Ferns on top as Diamonds below par
Silver Ferns Defeat Australia 55-51HAMISH BIDWELL
The Constellation Cup is New Zealand’s to lose, after methodically dismantling an underwhelming Australian 55-51 side at Invercargill last night.
In a strangely flat test, that didn’t live up to the usual heights of Silver Ferns v Diamonds encounters, the home side wrested the initiative and never surrendered it.
These matches have traditionally been knife-edge affairs, but this one wasn’t.
It’s not that it wasn’t a contest or that the players weren’t trying; you’d never accuse netballers of stinting in their effort.
But the knock ‘em down, drag ‘em out-type stuff we’ve become accustomed to at trans-Tasman Netball League level just wasn’t as evident.
It’s two years since Norma Plummer last coached the Diamonds and it’s hard not to feel as if her absence has robbed this series of something. Certainly theatre, given her propensity to play the pantomime villain, but also toughness.
Plummer is a hard woman who created a team in her image. Silver Ferns coach Waimarama Taumaunu is little different – she just smiles more.
But new Diamonds coach Lisa Alexander just seems a bit nondescript and so do her team right now. Having surrendered last year’s series, then lost 3-0 away to England, the Diamonds simply don’t have the same hard edge as the team’s that Plummer built.

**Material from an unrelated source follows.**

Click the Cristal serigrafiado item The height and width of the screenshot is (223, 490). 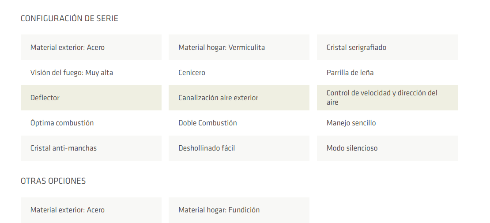click(387, 47)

Partly through the assistance of the umpires, but mostly courtesy of their own fine play, the Ferns had little trouble building an early lead. A five-goal advantage soon became seven and you just wondered when a Diamond would put their best shoulder forward and send a Silver Fern spiralling to the floor.
That sort of thing isn’t necessarily in the spirit of the game, but it’s become commonplace and certainly signals a bit of intent. Australia were playing with plenty of skill, especially at the attacking end where goal shoot Caitlin Bassett routinely left New Zealand’s Katrina Grant for dead, but there’s was none of the naked desire that’s been their trademark.

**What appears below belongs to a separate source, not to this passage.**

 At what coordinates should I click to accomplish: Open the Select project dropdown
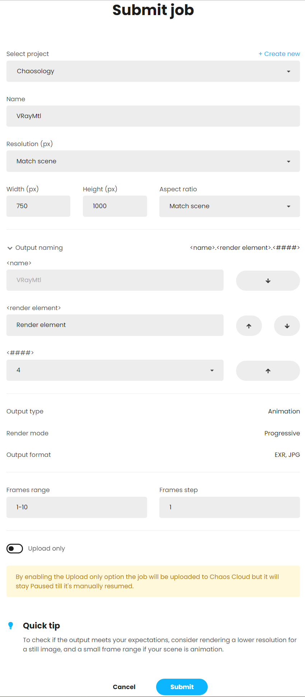tap(153, 71)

Not starting Bianca Chatfield didn’t help the Diamonds. Rebecca Bulley started in her place and was entirely ineffectual until replaced at quarter time, with the Ferns up 19-14.
The most eye-catching change at that point had been bringing on rookie Kim Ravaillion for Maddy Browne. Kim Green pushed up to Browne’s spot at wing attack, with Ravaillion, player of the tournament at the recent World Youth Championship, taking the centre bib.
It was a big call, but paid reasonable dividends for Alexander. Browne is widely-regarded as the finest wing attack around, while Ravaillion is still in the special project phase of her career.
As is starting Ferns wing attack Courtney Tairi. You could have been forgiven for forgetting she was out there in the first half.
Instead of Tairi getting the ball through court and into the hands of Maria Tutaia and Irene van Dyk in the shooting circle, it was the old stagers that dominated proceedings.
From Casey Kopua, to Joline Henry, then Laura Langman and Tutaia, the ball fairly raced through to van Dyk. Diamonds wing defence Renae Hallinan is as good as it gets, but there was little she could do to stop the direct passage of ball through to New Zealand’s shooters.
Tutaia has been labelled as a bit of a Ma’a Nonu over the years, in that she seldom fires at franchise level, but is deadly when she dons the national strip. Well, given how poorly Nonu’s going in the All Blacks, Tutaia’s now in a league of her own in that regard.
Her Northern Mystics were horrific this year and her form hardly stellar. But she has lost none of her ability to shine on the biggest stage.
If you’re looking for work-ons, then Tairi and Grant have a couple. It could have been the team’s overall dominance, but their respective replacements – Anna Thompson and Leana de Bruin – seemed to make a better fist of things.
Happily, though, that signals depth, which hadn’t loomed as one of New Zealand’s greatest strengths ahead of the series.